◆ PROBLEM
Look below for the line containing "This screenshot has height=224, width=224."; from there, print each line exactly up to and including the line containing "Given: Click the", and stop.

────

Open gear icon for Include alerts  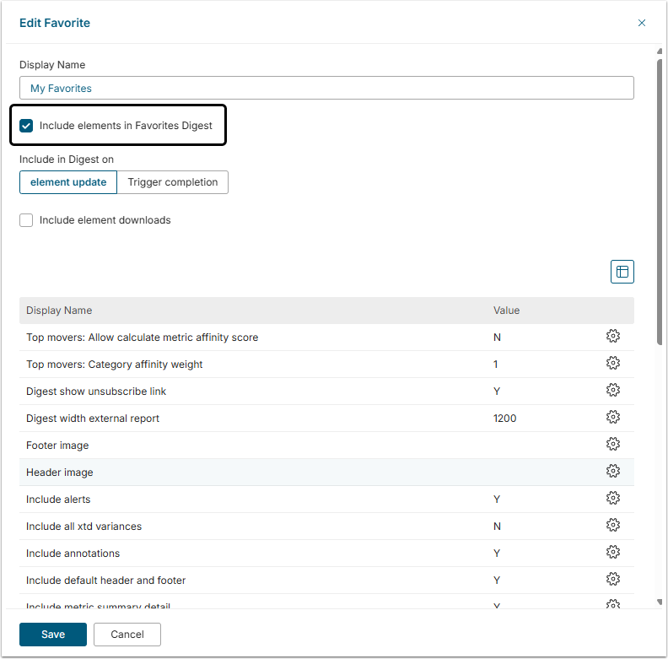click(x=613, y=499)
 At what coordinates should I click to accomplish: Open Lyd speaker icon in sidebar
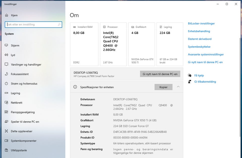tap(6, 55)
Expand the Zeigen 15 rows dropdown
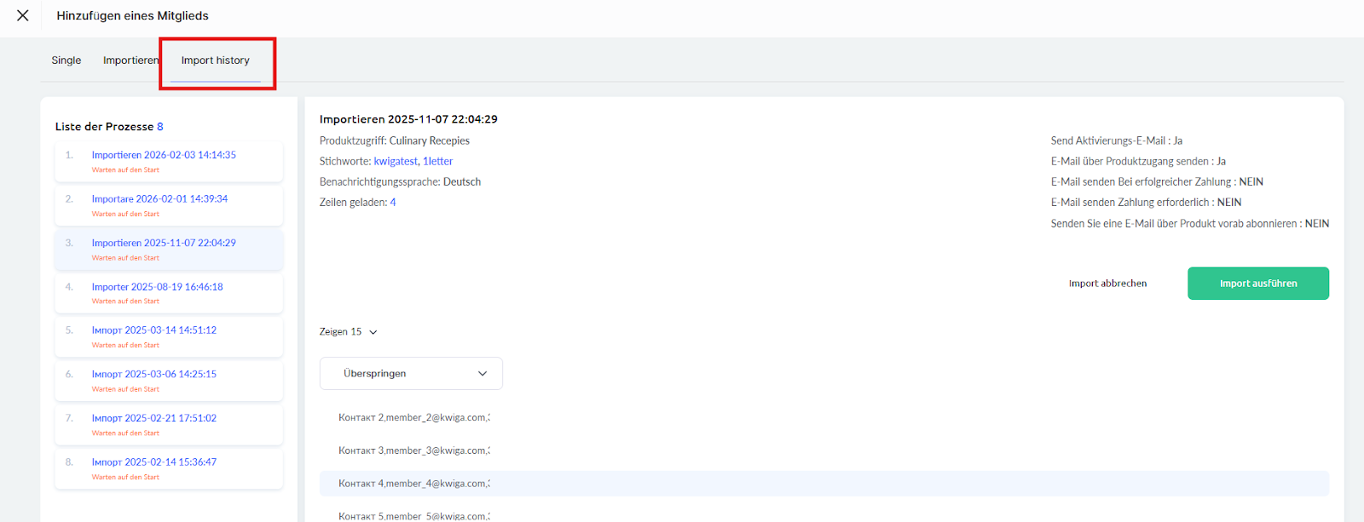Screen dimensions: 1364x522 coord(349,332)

────

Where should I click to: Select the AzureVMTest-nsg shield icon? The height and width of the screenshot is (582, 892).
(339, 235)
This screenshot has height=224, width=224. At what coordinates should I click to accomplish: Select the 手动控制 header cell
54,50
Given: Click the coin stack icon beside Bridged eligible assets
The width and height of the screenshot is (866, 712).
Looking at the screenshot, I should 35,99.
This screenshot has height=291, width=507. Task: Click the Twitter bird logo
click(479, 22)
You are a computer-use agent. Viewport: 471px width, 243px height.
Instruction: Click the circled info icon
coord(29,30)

────

◆ RESPONSE BELOW
This screenshot has height=224, width=224. At what coordinates should I click to accomplish: Select the 手动控制 header cell
54,50
Given: Click the coin stack icon beside Bridged eligible assets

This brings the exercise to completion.